Remontar um desses grandes sucessos, uma peça em cartaz por tantos anos, levanta muitos questionamentos e dispara desafios. Para Welba, porque viu Maria Alves atuar, mas tem que criar a sua própria Madalena. Mas principalmente para Severino, que segundo o próprio diretor (das duas montagens) Gilberto Brito, tem no personagem um divisor de águas na sua carreira. Então porque voltar? Porque não se debruçar sobre um texto novo, encarar um personagem que fosse acrescentá-lo ainda mais, um processo diferente?

São só provocações…e, como mesmo diz Dorotéia, “a verdade tem muitas variantes”. Fato é que o tema e as discussões que podem ser geradas a partir do texto continuam pertinentes. São as relações de poder e dominação que permeiam as relações e de que forma elas podem ser superadas. Se Severino domina perfeitamente as nuances da sua Dorotéia, tão cruel, mimada, Welba deixa transparecer que a sua interpretação ainda pode crescer – o espetáculo estreou em março.

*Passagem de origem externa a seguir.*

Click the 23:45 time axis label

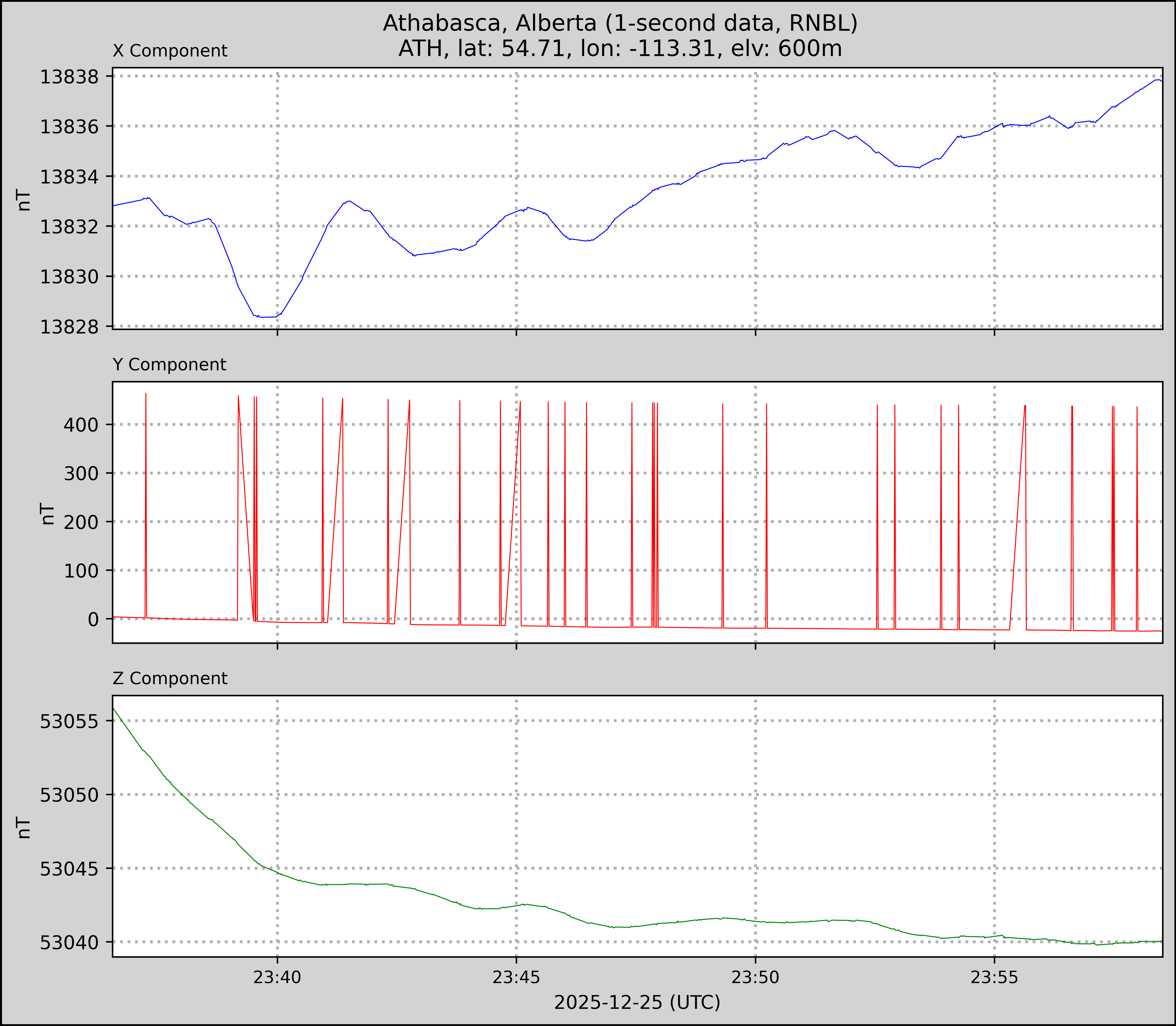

Em muitos momentos, texto e emoção ainda estão em descompasso: o “mamãe” precisa soar mais natural, mais engendrado na atriz.

Parece também não estar bem resolvido o tom da comédia. Há ironia no texto, claro que sim, mas em alguns momentos a dúvida parece pairar: é um drama ou uma comédia? É um drama que se transformou em comédia? É aí o público não consegue, quando deveria, embarcar no riso. Acha muito absurda toda aquela situação ali encenada, tem pena de Madalena, raiva da mãe, raiva de Madalena por não conseguir se libertar, mas não consegue se divertir com o humor negro de Dorotéia ou se sentir vingado quando Madalena parece assumir o controle.

A cena se passa numa casa antiga, sob as vistas dos santos na parede, dentro de um quarto. Um baú, uma cadeira e uma cama são os principais elementos de cena. Mas a encenação é mesmo muito baseada na construção dos atores. E fica a impressão de que a montagem – não vi a anterior, é bom que se diga – caminha nos trilhos e moldes da década passada. Não vou usar de ironias ou eufemismos, como propõe Dorotéia. Saí do teatro com vontade de ver um ator tão competente quanto Severino, tão engajado na luta pelo teatro no interior, se arriscar ainda mais – se retirando da sua própria zona de conforto e, certamente, nos deixando desconcertados.